There are two significant problems with the trend toward stretching the criteria for RAD to extend the diagnosis to older children. First, diagnostic precision is lost when signs such as oppositional behavior and aggression are viewed as aberrant attachment behaviors in older children. To say that these children do not have ODD or CD because their behavior is better explained by negative attachment experiences is to suggest an etiological pathway that can be neither proved nor disproved.
Second, untested alternative therapies, loosely based on the proposed etiological model for RAD in older children, have been developed and implemented, sometimes with tragic results.
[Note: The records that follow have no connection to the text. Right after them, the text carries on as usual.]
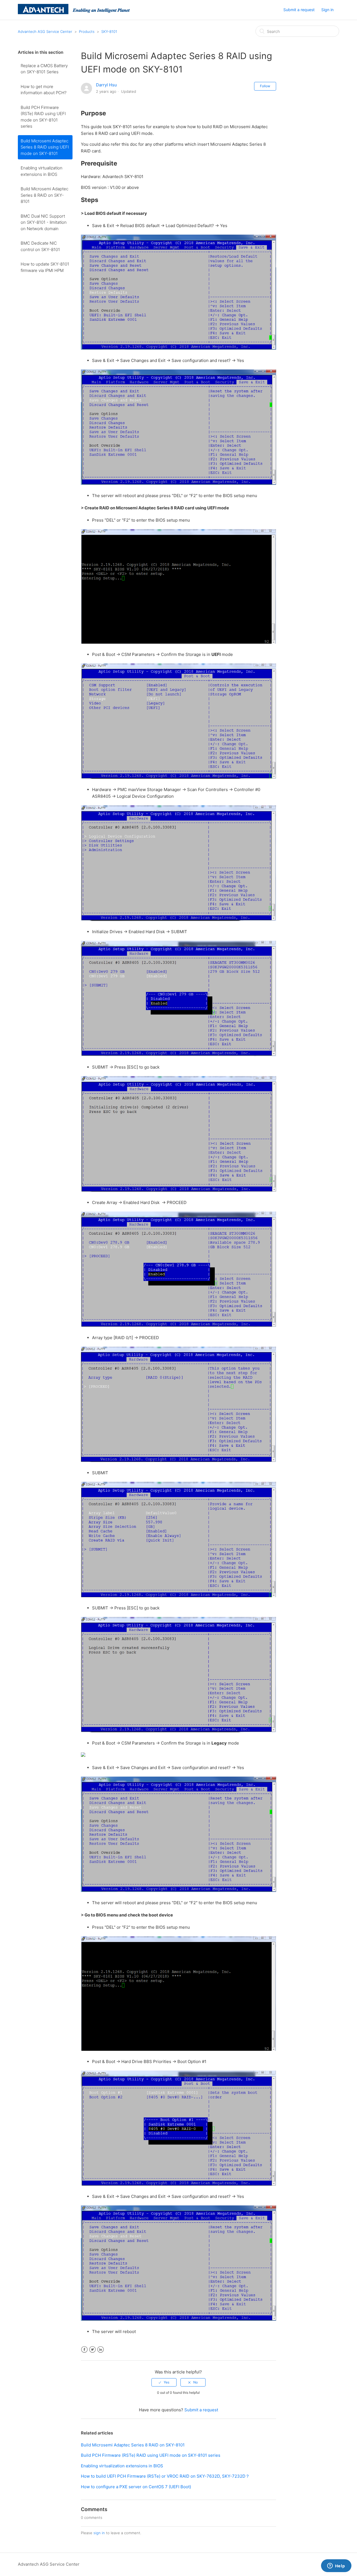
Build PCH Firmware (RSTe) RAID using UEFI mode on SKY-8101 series (43, 117)
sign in (99, 2533)
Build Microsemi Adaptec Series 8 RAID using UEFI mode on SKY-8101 (45, 147)
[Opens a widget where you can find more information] (336, 2566)
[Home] (74, 12)
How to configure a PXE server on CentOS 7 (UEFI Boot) (136, 2486)
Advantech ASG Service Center (45, 31)
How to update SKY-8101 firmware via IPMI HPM (45, 267)
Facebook (84, 2349)
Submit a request (299, 9)
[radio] (164, 2382)
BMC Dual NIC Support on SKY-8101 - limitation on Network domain (44, 222)
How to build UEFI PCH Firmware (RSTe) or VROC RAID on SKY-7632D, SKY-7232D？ (165, 2476)
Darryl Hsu (106, 84)
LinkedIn (100, 2349)
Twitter (92, 2349)
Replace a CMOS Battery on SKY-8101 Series (44, 69)
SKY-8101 (109, 31)
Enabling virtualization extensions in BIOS (41, 171)
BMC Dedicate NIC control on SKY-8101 (40, 246)
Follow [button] (265, 86)
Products (87, 31)
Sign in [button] (327, 9)
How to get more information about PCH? (43, 90)
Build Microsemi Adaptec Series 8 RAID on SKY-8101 (44, 195)
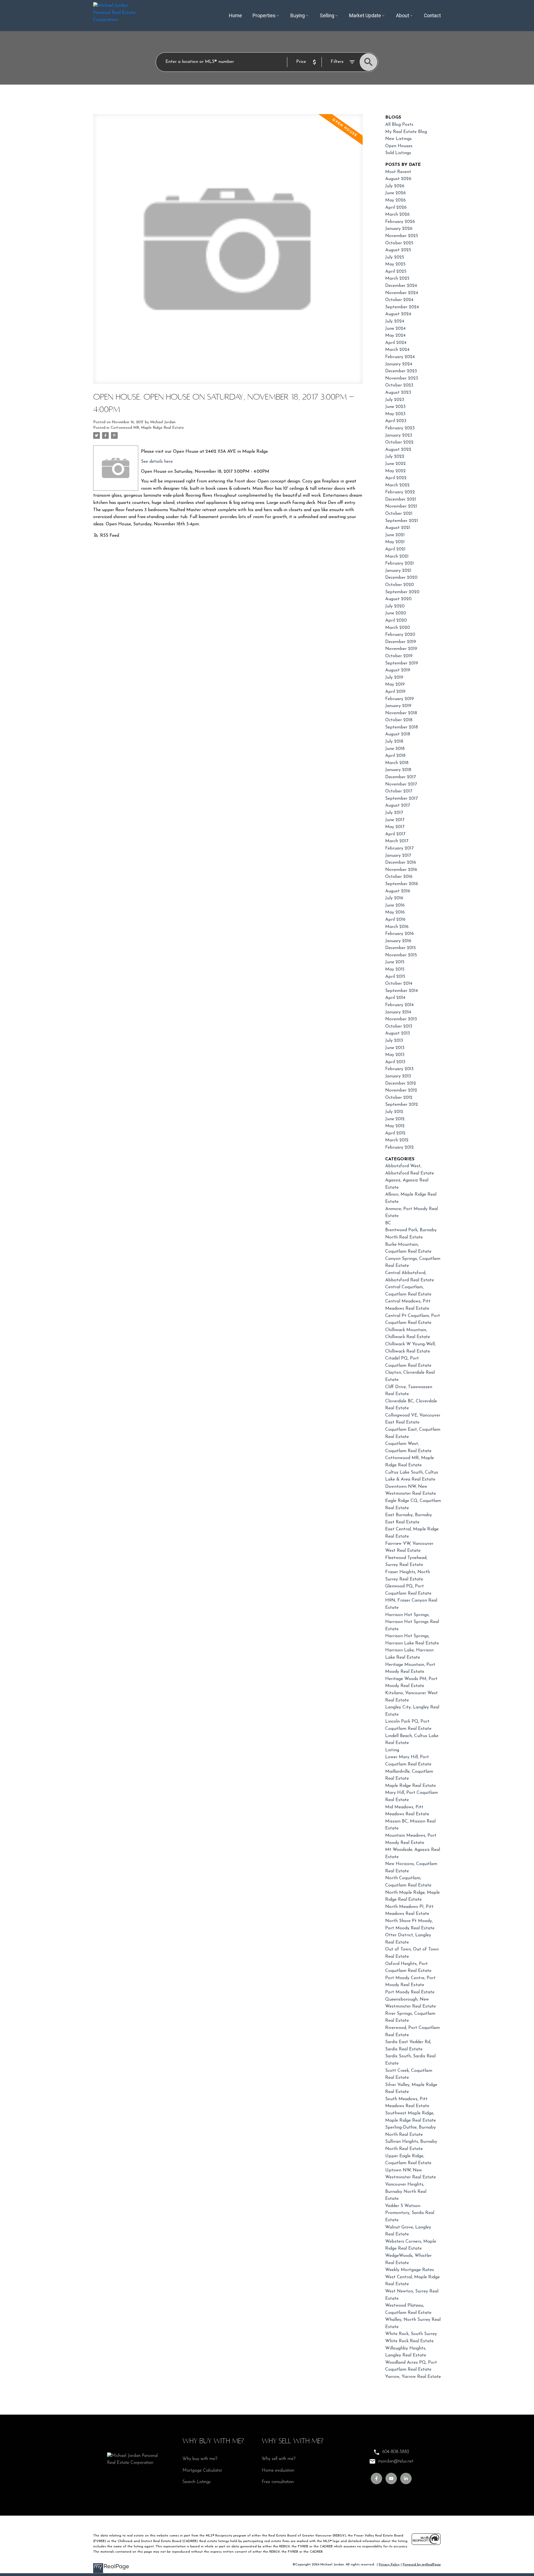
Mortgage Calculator (202, 2470)
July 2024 (394, 321)
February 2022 (400, 492)
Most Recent (398, 172)
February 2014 (399, 1005)
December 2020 (401, 577)
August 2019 (397, 670)
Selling (327, 15)
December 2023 (401, 371)
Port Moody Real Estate (409, 1992)
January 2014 (398, 1012)
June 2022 (395, 464)
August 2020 (398, 599)
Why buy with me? (199, 2459)
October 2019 (398, 656)
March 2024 (397, 350)
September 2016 (401, 884)
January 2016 (398, 941)
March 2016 (397, 927)
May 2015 (394, 969)
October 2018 (398, 720)
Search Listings (196, 2482)
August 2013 (397, 1033)
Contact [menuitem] (432, 15)
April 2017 (395, 834)
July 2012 (394, 1112)
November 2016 (401, 870)
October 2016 (398, 877)
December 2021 (400, 499)
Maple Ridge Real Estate (410, 1786)
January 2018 (398, 770)
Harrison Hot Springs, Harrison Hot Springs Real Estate (412, 1622)
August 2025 (398, 250)
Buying (297, 15)
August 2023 (398, 392)
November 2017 (401, 784)
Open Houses (398, 146)
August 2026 (398, 179)
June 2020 (395, 613)
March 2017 (396, 841)
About (402, 15)
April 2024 (395, 343)
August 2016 (397, 891)
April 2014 (395, 998)
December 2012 (400, 1083)
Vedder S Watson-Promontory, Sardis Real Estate (409, 2213)
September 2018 (401, 727)
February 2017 (399, 848)
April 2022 (396, 478)
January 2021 (398, 570)
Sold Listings (398, 153)
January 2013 (398, 1076)
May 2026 (395, 200)
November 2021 (401, 506)
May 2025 (395, 264)
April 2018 (395, 755)
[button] (376, 2478)
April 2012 (395, 1133)
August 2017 (397, 805)
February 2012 (399, 1147)
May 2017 (394, 827)
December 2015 (400, 948)
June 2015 (394, 962)
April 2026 (396, 207)
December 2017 (400, 777)
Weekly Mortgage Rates (409, 2270)
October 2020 (399, 585)
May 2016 (395, 912)
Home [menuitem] (235, 15)
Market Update (365, 15)
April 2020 (396, 620)
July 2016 (394, 898)
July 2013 (394, 1040)
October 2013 (398, 1026)
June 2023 (395, 407)
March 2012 (397, 1140)
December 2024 (401, 286)
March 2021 (397, 556)
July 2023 (394, 400)
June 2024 (395, 328)
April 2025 (395, 271)
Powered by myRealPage (422, 2564)
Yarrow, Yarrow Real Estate (413, 2377)
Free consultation (278, 2482)
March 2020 (397, 627)
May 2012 (395, 1126)
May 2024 (395, 335)
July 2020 (395, 606)
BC (388, 1223)
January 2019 (398, 706)
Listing (392, 1750)
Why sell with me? (278, 2459)
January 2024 (398, 364)
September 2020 (402, 592)
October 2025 (399, 243)
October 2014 (398, 983)
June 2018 (395, 749)
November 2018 (401, 713)
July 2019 (394, 677)
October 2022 (399, 442)
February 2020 (400, 634)
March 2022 (397, 485)
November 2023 (401, 378)
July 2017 (394, 813)
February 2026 (400, 222)
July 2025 (394, 257)
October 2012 (398, 1097)
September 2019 (401, 663)
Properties (264, 15)
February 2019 (399, 699)
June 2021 (395, 535)
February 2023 (400, 428)
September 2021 (401, 521)
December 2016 (400, 862)
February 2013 (399, 1069)
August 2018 (397, 734)
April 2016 (395, 919)
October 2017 (398, 791)
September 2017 (401, 798)
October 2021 (398, 513)
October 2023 (399, 385)
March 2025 (397, 278)
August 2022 (398, 449)
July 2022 (394, 456)
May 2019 (395, 684)
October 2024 (399, 300)
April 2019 (395, 691)
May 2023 (395, 414)
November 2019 (401, 649)
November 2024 (401, 293)
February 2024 (400, 357)
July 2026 (394, 186)
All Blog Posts (399, 124)
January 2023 (398, 435)
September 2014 (401, 991)
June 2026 (395, 193)
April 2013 (395, 1062)
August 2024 (398, 314)
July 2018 (394, 741)
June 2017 (394, 820)
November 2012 (401, 1090)
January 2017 (398, 855)
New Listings (398, 139)
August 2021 (397, 528)
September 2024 (402, 307)
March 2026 (397, 214)
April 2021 (395, 549)
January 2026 (398, 228)
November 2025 (401, 236)
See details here (157, 461)
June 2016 (395, 905)
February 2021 (399, 563)
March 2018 (397, 763)
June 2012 (395, 1119)
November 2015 (401, 955)
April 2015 (395, 976)
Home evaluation (278, 2470)
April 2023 (395, 421)
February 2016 (399, 934)
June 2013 (394, 1048)
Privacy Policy (389, 2564)
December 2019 (400, 642)
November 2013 (401, 1019)
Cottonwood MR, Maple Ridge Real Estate (147, 428)
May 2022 (395, 471)
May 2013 (394, 1055)
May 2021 (395, 542)
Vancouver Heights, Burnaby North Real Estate (405, 2191)
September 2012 (401, 1104)
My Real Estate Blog (406, 132)
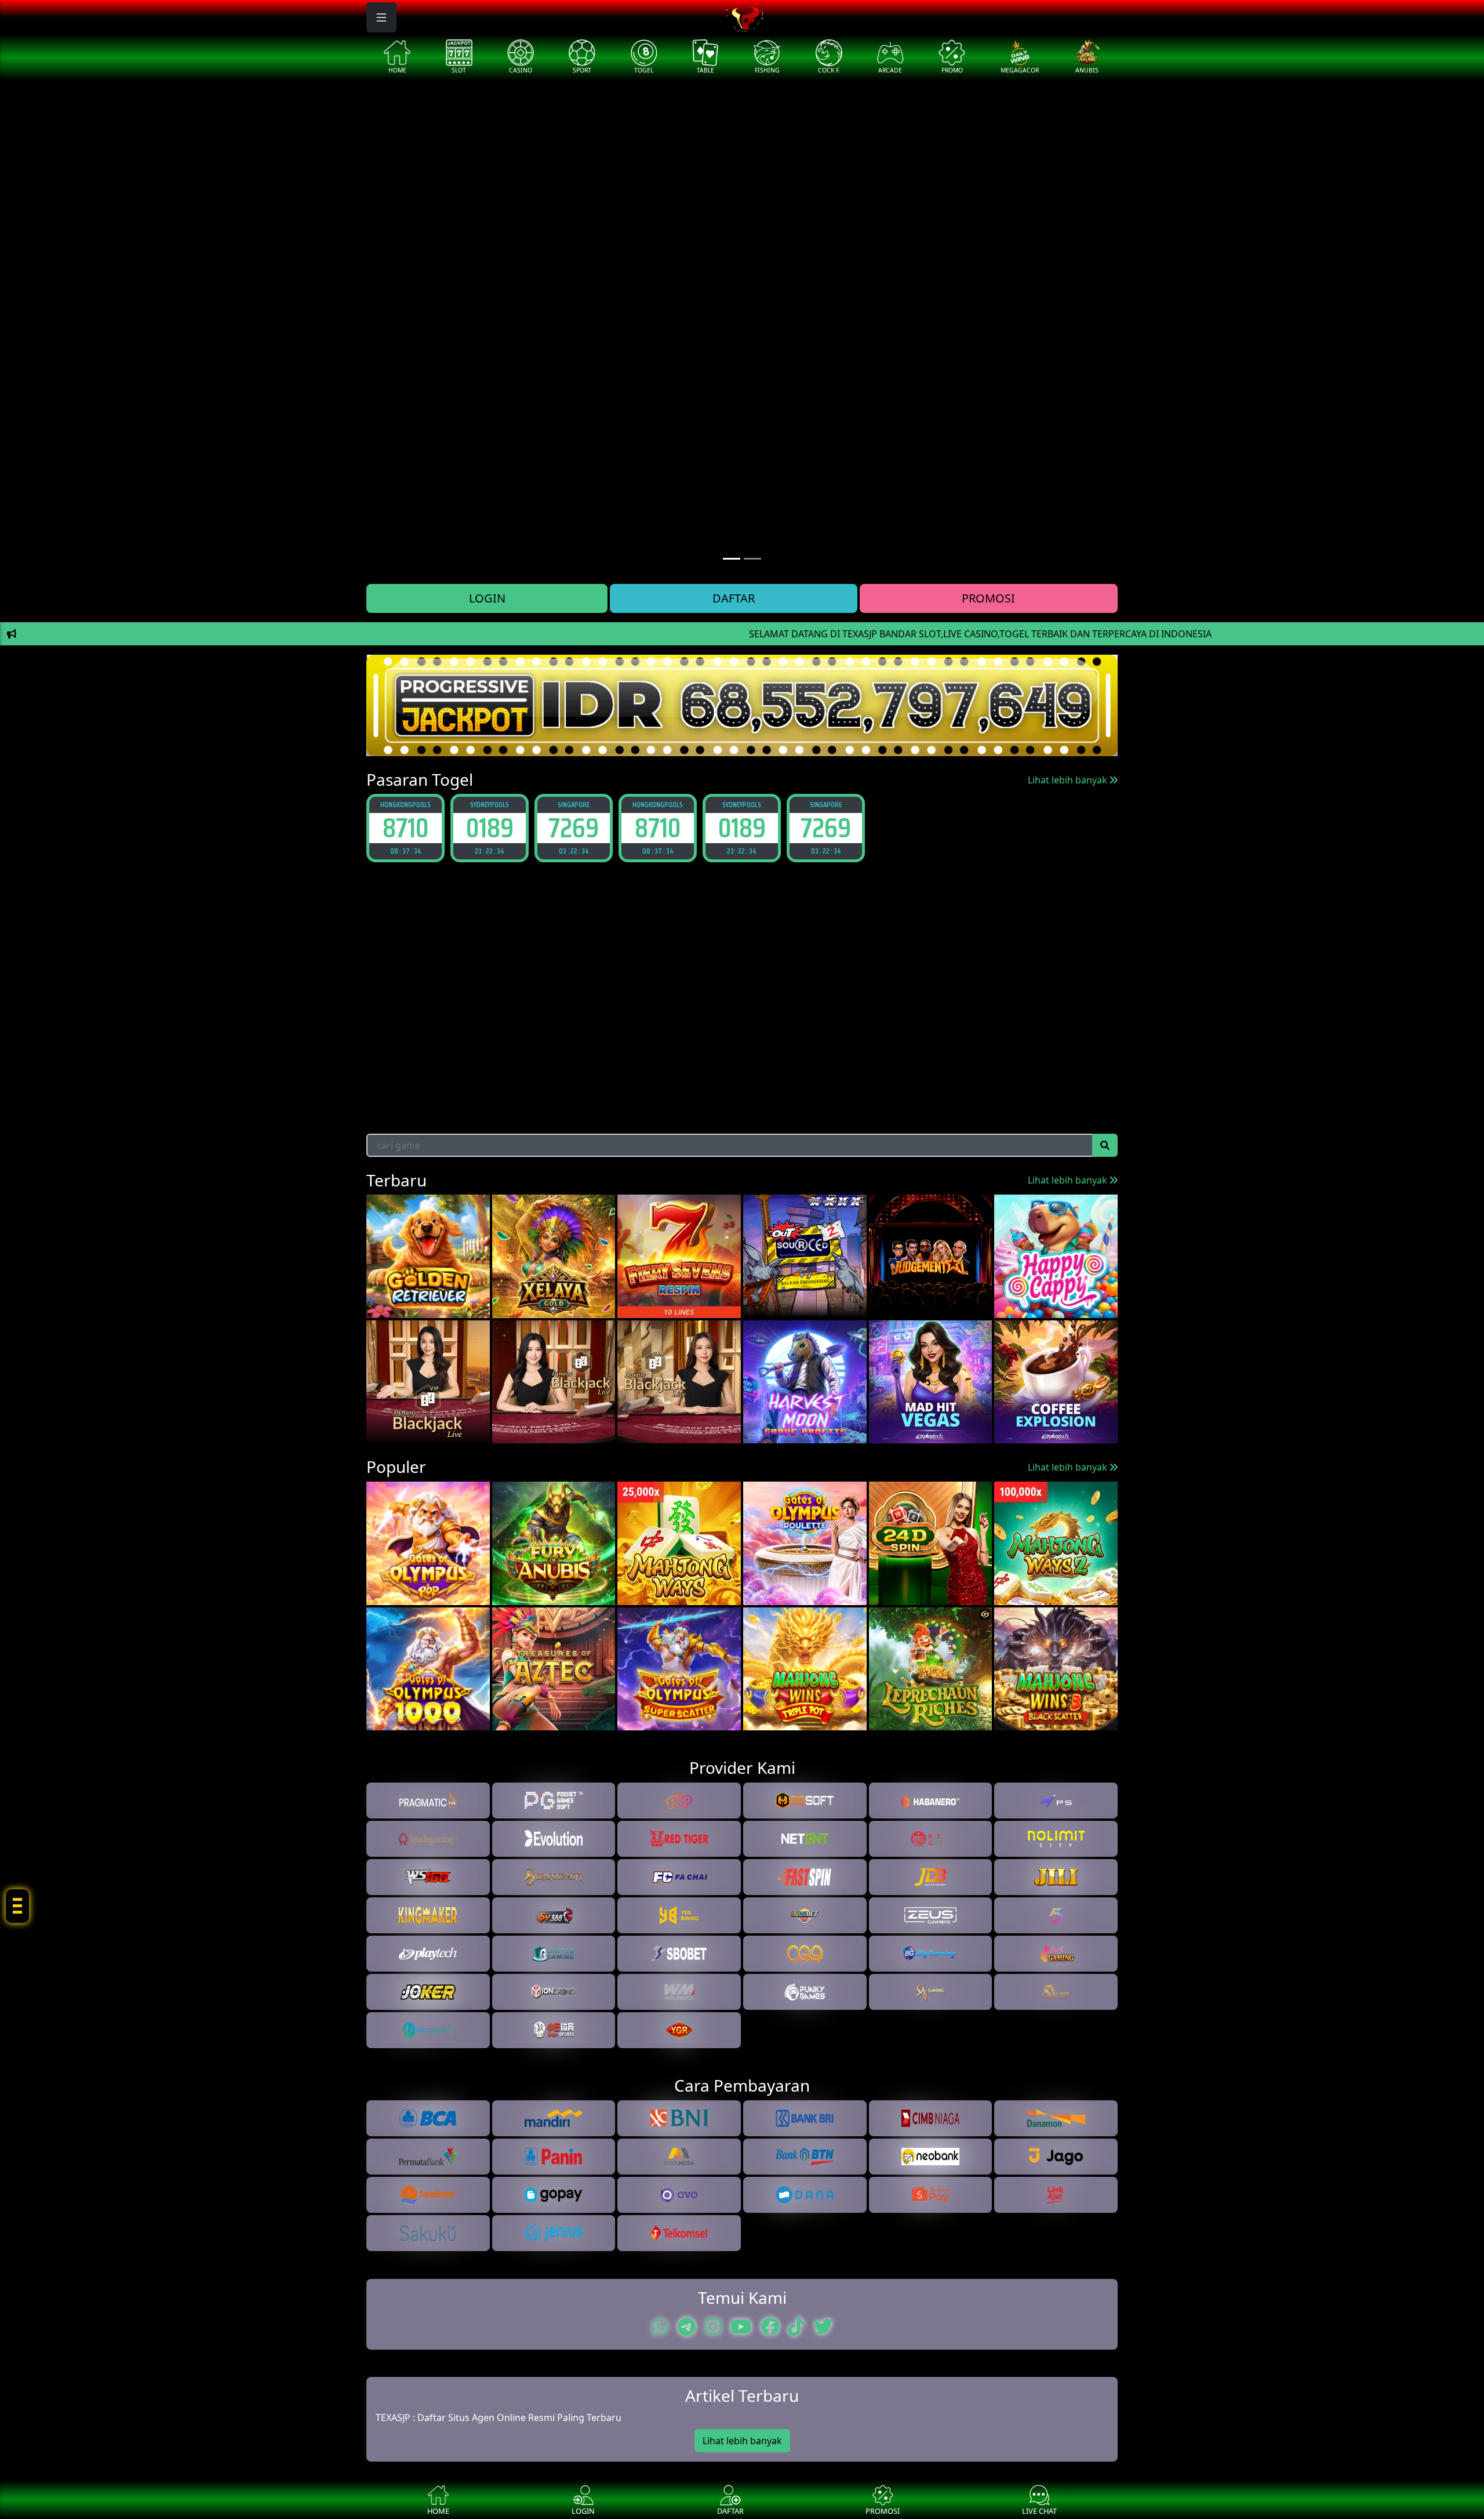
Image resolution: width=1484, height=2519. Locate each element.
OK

So…what are we to make of the severe difficulties with emotional self-regulation and behavior common among foster and adopted kids if their difficulties aren’t because of attachment problems? Why might kids adopted from orphanages or placed in foster care exhibit severe behavior problems?
Genetic predisposition: Let’s consider why newborn babies are placed in orphanages or consider why children are placed in foster care. We know that women with ADHD engage in more risky sexual behavior. They’re more likely to be impregnated by men with ADHD. Impulsive sexual behavior is common among persons with Borderline Personality Disorder…we know that the complex patterns of behavior associated with borderline personality are strongly inherited. Parents with serious mental illness may have more difficulty appropriately caring for children.
Effects of trauma and neglect upon brain development: I would very much encourage our readers to download this excellent monograph from Harvard University… The Science of Neglect-The Persistent Absence of Responsive Care Disrupts the Developing Brain.
Abuse and neglect can contribute to the development of personality disorders in adults.
The child’s placement occurred because of their disability: In the case of Russian orphanages, a recent report in the Washington Post claimed that “Children in Russian orphanages are almost certain to have at least one disability.”
There are many reasons why children adopted from orphanages and children in foster care frequently exhibit severe problems with conduct and emotional self-regulation. Effects of trauma and neglect upon brain development combined with genetic and environmental influences appear to be responsible in most instances…as opposed to a primary attachment disorder.